**DATA**

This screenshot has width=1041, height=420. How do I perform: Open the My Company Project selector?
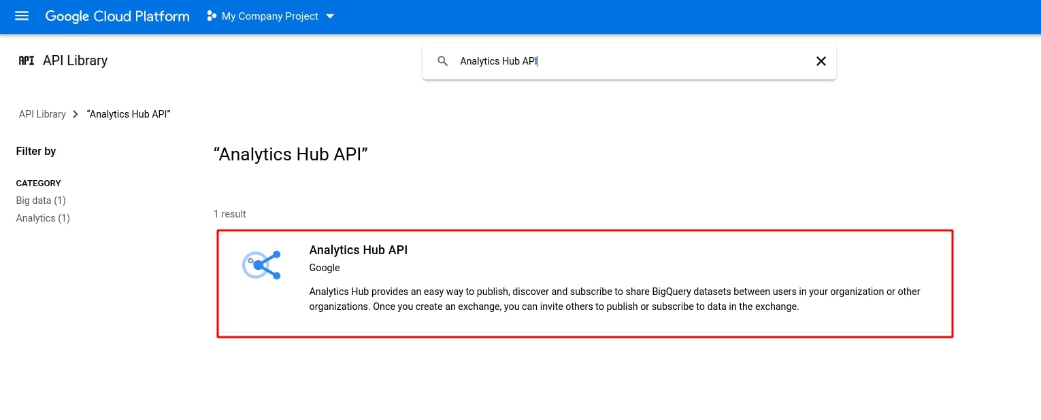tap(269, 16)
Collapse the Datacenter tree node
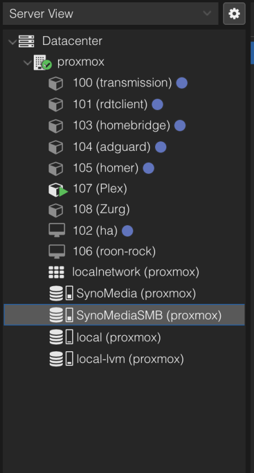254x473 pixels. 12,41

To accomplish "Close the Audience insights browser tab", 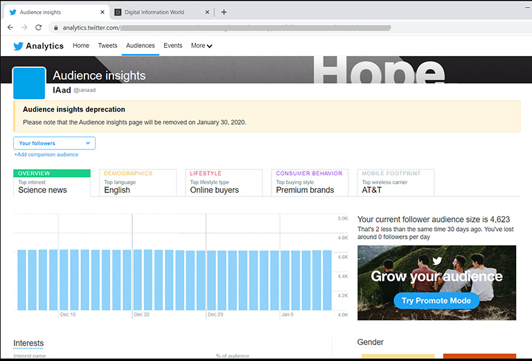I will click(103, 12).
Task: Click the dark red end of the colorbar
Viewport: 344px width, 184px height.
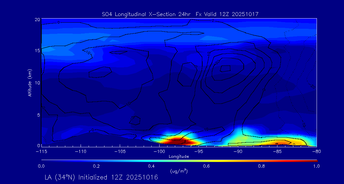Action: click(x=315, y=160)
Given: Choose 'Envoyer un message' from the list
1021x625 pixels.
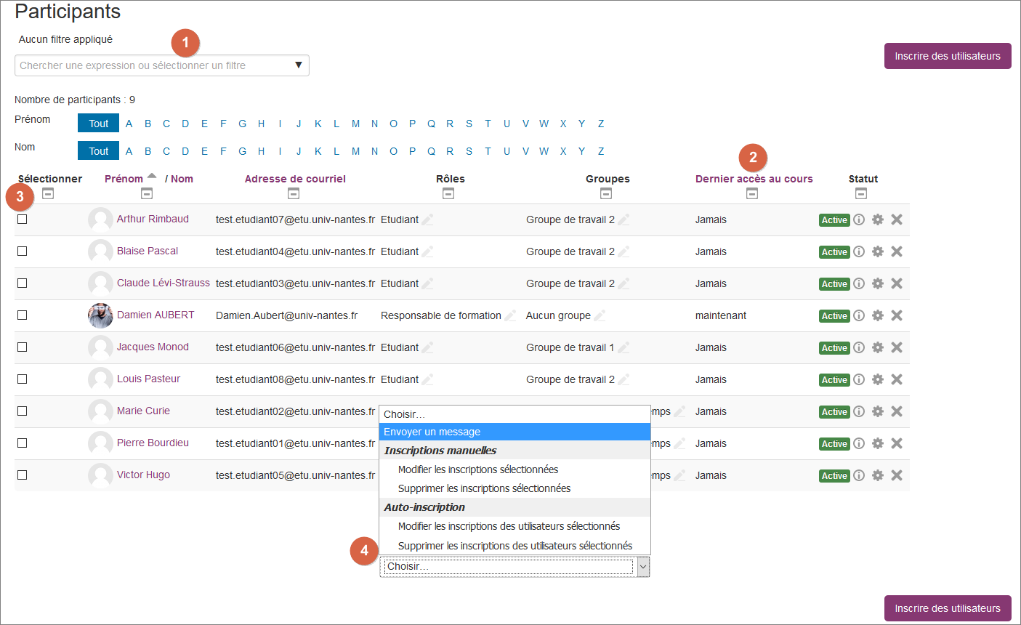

**TASK PROMPT**
No pictures belong in the copy; quote exactly the lines from the line containing "Task: Click the dark red end of the colorbar" through the final line of the material, both ends included.

**RESULT**
Task: Click the dark red end of the colorbar
Viewport: 344px width, 184px height.
Action: click(x=315, y=160)
Given: Choose 'Envoyer un message' from the list
1021x625 pixels.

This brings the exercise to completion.